AIM |
Render the records below as a JSON list of strings, one string per line in the original order, leaving out any blank lines.

Start of STORED ROWS

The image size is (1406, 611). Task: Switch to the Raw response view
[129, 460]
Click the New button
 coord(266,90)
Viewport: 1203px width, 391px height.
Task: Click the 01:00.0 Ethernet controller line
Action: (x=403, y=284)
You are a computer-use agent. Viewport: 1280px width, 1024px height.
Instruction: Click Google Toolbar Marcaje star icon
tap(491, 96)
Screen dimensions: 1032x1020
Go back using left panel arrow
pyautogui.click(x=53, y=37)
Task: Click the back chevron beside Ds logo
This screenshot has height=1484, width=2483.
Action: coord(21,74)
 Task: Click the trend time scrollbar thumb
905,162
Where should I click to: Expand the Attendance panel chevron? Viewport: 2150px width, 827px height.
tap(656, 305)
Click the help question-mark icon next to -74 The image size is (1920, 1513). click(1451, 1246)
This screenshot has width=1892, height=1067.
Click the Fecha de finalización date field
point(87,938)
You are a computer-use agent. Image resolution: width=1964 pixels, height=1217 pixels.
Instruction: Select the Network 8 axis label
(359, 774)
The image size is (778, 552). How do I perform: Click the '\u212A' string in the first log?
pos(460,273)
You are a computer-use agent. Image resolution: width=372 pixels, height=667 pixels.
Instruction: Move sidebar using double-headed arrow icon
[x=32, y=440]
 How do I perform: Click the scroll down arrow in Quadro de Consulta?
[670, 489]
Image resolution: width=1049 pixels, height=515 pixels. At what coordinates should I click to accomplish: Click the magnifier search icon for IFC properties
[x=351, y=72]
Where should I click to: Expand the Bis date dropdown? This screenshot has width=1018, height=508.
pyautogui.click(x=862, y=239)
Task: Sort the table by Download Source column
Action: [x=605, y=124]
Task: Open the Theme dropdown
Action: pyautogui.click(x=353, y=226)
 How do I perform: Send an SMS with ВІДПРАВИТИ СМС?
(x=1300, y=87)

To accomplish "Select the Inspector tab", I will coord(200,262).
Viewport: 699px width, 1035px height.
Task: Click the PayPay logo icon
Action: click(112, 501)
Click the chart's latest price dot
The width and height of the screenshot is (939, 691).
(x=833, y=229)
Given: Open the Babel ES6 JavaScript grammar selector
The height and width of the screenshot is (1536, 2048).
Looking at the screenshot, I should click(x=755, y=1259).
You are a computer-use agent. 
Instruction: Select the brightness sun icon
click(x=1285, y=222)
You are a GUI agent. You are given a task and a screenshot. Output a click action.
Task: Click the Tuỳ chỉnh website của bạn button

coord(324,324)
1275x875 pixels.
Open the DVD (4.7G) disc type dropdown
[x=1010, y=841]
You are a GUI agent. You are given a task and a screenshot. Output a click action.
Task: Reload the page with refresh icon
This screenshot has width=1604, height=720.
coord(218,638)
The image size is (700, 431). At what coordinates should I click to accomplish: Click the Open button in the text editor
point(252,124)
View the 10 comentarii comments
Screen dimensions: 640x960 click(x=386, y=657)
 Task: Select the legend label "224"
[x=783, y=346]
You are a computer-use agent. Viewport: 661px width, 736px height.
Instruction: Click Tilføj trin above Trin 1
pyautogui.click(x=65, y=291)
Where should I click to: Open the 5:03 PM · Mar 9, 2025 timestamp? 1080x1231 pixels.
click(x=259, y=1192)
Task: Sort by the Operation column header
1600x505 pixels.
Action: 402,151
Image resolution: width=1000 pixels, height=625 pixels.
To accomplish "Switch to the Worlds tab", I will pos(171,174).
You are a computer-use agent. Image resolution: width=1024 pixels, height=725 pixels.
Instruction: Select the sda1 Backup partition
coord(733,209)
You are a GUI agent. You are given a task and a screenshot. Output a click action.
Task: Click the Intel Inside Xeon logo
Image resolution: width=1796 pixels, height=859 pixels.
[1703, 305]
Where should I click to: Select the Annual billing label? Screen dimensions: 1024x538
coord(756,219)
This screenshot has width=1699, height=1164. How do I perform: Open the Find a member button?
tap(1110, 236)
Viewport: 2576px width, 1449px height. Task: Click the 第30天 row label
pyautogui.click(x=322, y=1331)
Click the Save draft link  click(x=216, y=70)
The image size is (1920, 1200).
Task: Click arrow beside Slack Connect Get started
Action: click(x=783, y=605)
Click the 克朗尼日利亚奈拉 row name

End of STORED ROWS

PROBLEM SOLUTION |
[
  "The image size is (1406, 611). Task: Switch to the Raw response view",
  "[129, 460]",
  "Click the New button",
  " coord(266,90)",
  "Viewport: 1203px width, 391px height.",
  "Task: Click the 01:00.0 Ethernet controller line",
  "Action: (x=403, y=284)",
  "You are a computer-use agent. Viewport: 1280px width, 1024px height.",
  "Instruction: Click Google Toolbar Marcaje star icon",
  "tap(491, 96)",
  "Screen dimensions: 1032x1020",
  "Go back using left panel arrow",
  "pyautogui.click(x=53, y=37)",
  "Task: Click the back chevron beside Ds logo",
  "This screenshot has height=1484, width=2483.",
  "Action: coord(21,74)",
  " Task: Click the trend time scrollbar thumb",
  "905,162",
  "Where should I click to: Expand the Attendance panel chevron? Viewport: 2150px width, 827px height.",
  "tap(656, 305)",
  "Click the help question-mark icon next to -74 The image size is (1920, 1513). click(1451, 1246)",
  "This screenshot has width=1892, height=1067.",
  "Click the Fecha de finalización date field",
  "point(87,938)",
  "You are a computer-use agent. Image resolution: width=1964 pixels, height=1217 pixels.",
  "Instruction: Select the Network 8 axis label",
  "(359, 774)",
  "The image size is (778, 552). How do I perform: Click the '\\u212A' string in the first log?",
  "pos(460,273)",
  "You are a computer-use agent. Image resolution: width=372 pixels, height=667 pixels.",
  "Instruction: Move sidebar using double-headed arrow icon",
  "[x=32, y=440]",
  " How do I perform: Click the scroll down arrow in Quadro de Consulta?",
  "[670, 489]",
  "Image resolution: width=1049 pixels, height=515 pixels. At what coordinates should I click to accomplish: Click the magnifier search icon for IFC properties",
  "[x=351, y=72]",
  "Where should I click to: Expand the Bis date dropdown? This screenshot has width=1018, height=508.",
  "pyautogui.click(x=862, y=239)",
  "Task: Sort the table by Download Source column",
  "Action: [x=605, y=124]",
  "Task: Open the Theme dropdown",
  "Action: pyautogui.click(x=353, y=226)",
  " How do I perform: Send an SMS with ВІДПРАВИТИ СМС?",
  "(x=1300, y=87)",
  "To accomplish \"Select the Inspector tab\", I will coord(200,262).",
  "Viewport: 699px width, 1035px height.",
  "Task: Click the PayPay logo icon",
  "Action: click(112, 501)",
  "Click the chart's latest price dot",
  "The width and height of the screenshot is (939, 691).",
  "(x=833, y=229)",
  "Given: Open the Babel ES6 JavaScript grammar selector",
  "The height and width of the screenshot is (1536, 2048).",
  "Looking at the screenshot, I should click(x=755, y=1259).",
  "You are a computer-use agent. ",
  "Instruction: Select the brightness sun icon",
  "click(x=1285, y=222)",
  "You are a GUI agent. You are given a task and a screenshot. Output a click action.",
  "Task: Click the Tuỳ chỉnh website của bạn button",
  "coord(324,324)",
  "1275x875 pixels.",
  "Open the DVD (4.7G) disc type dropdown",
  "[x=1010, y=841]",
  "You are a GUI agent. You are given a task and a screenshot. Output a click action.",
  "Task: Reload the page with refresh icon",
  "This screenshot has width=1604, height=720.",
  "coord(218,638)",
  "The image size is (700, 431). At what coordinates should I click to accomplish: Click the Open button in the text editor",
  "point(252,124)",
  "View the 10 comentarii comments",
  "Screen dimensions: 640x960 click(x=386, y=657)",
  " Task: Select the legend label \"224\"",
  "[x=783, y=346]",
  "You are a computer-use agent. Viewport: 661px width, 736px height.",
  "Instruction: Click Tilføj trin above Trin 1",
  "pyautogui.click(x=65, y=291)",
  "Where should I click to: Open the 5:03 PM · Mar 9, 2025 timestamp? 1080x1231 pixels.",
  "click(x=259, y=1192)",
  "Task: Sort by the Operation column header",
  "1600x505 pixels.",
  "Action: 402,151",
  "Image resolution: width=1000 pixels, height=625 pixels.",
  "To accomplish \"Switch to the Worlds tab\", I will pos(171,174).",
  "You are a computer-use agent. Image resolution: width=1024 pixels, height=725 pixels.",
  "Instruction: Select the sda1 Backup partition",
  "coord(733,209)",
  "You are a GUI agent. You are given a task and a screenshot. Output a click action.",
  "Task: Click the Intel Inside Xeon logo",
  "Image resolution: width=1796 pixels, height=859 pixels.",
  "[1703, 305]",
  "Where should I click to: Select the Annual billing label? Screen dimensions: 1024x538",
  "coord(756,219)",
  "This screenshot has width=1699, height=1164. How do I perform: Open the Find a member button?",
  "tap(1110, 236)",
  "Viewport: 2576px width, 1449px height. Task: Click the 第30天 row label",
  "pyautogui.click(x=322, y=1331)",
  "Click the Save draft link  click(x=216, y=70)",
  "The image size is (1920, 1200).",
  "Task: Click arrow beside Slack Connect Get started",
  "Action: click(x=783, y=605)",
  "Click the 克朗尼日利亚奈拉 row name"
]